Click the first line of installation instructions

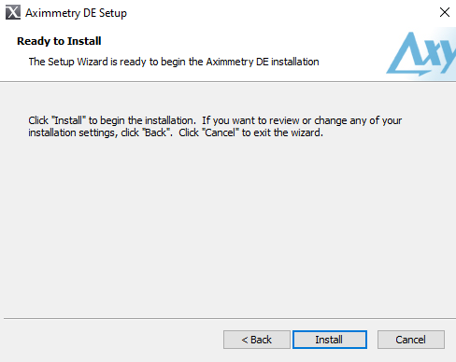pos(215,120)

= = = =

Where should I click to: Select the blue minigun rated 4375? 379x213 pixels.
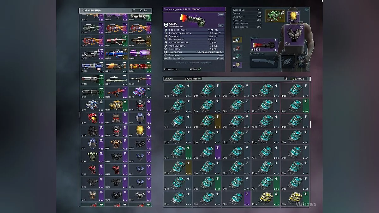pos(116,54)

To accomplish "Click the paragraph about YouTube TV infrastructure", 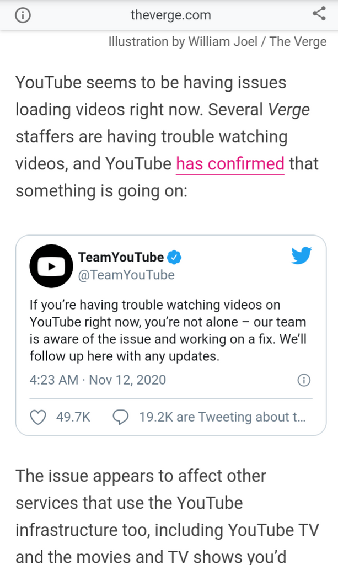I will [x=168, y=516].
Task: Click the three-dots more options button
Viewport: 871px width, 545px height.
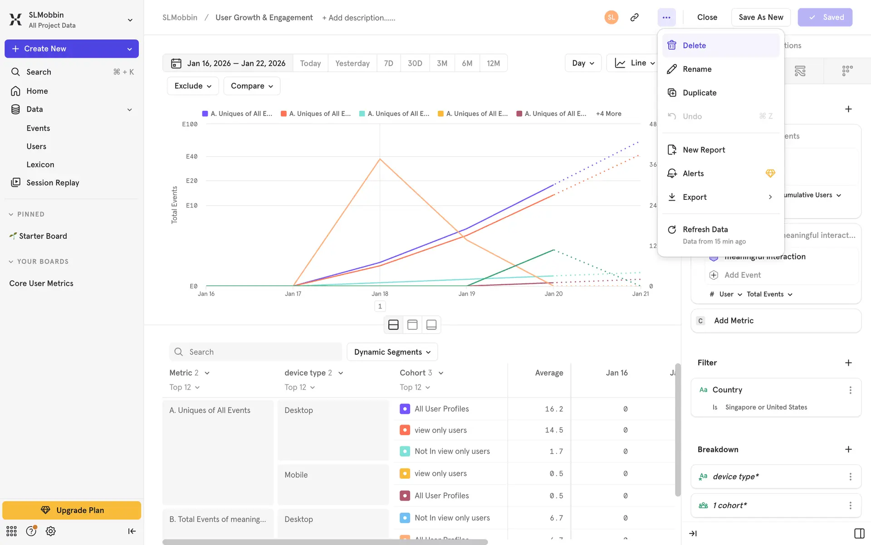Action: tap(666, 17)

= = = =

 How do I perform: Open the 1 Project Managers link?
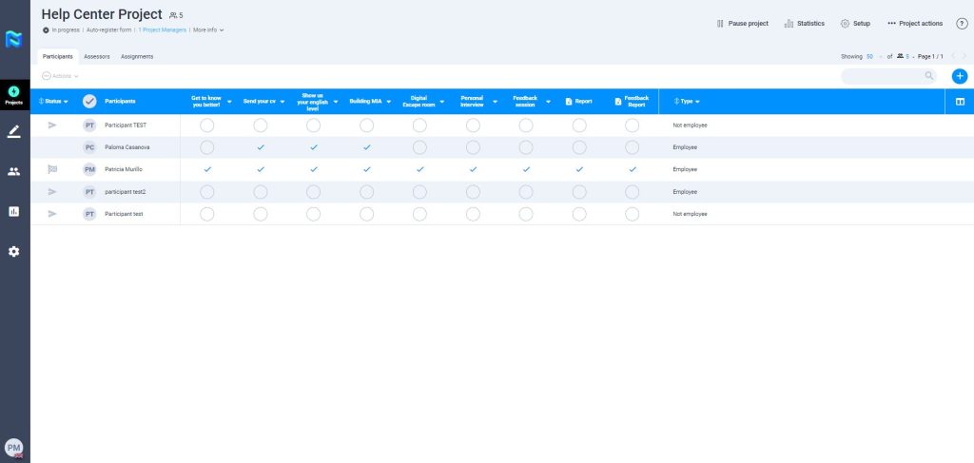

= = = =

- [What you are asked to do]: Turn the lines starting at the one containing "Task: Click the" and ending at the one containing "Action: tap(666, 17)" into a numbered list, skipping any blank lines. Leave the pictures out.

- [Answer to this task]:
1. Task: Click the three-dots more options button
2. Viewport: 871px width, 545px height.
3. Action: tap(666, 17)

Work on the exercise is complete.